• **BRIEF**
Output each of the entries exactly, skipping every picture they contain.

------------

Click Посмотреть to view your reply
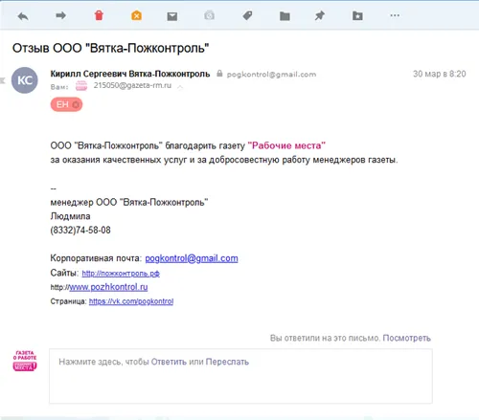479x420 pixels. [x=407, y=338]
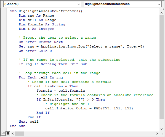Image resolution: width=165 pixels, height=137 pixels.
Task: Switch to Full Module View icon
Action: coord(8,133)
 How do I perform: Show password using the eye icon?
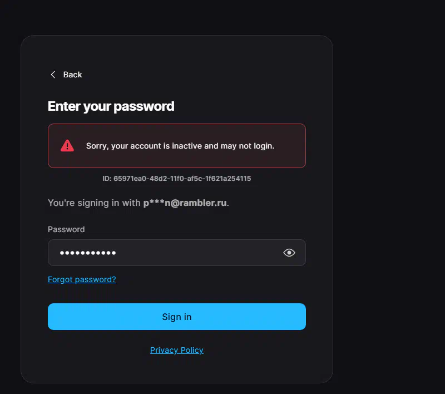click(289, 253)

------------

• **ANSWER SECTION**
Click Посмотреть to view your reply
479x420 pixels. [x=407, y=338]
Image resolution: width=165 pixels, height=137 pixels.
Task: Switch to Full Module View icon
Action: coord(8,133)
 How do I perform: Show password using the eye icon?
click(289, 253)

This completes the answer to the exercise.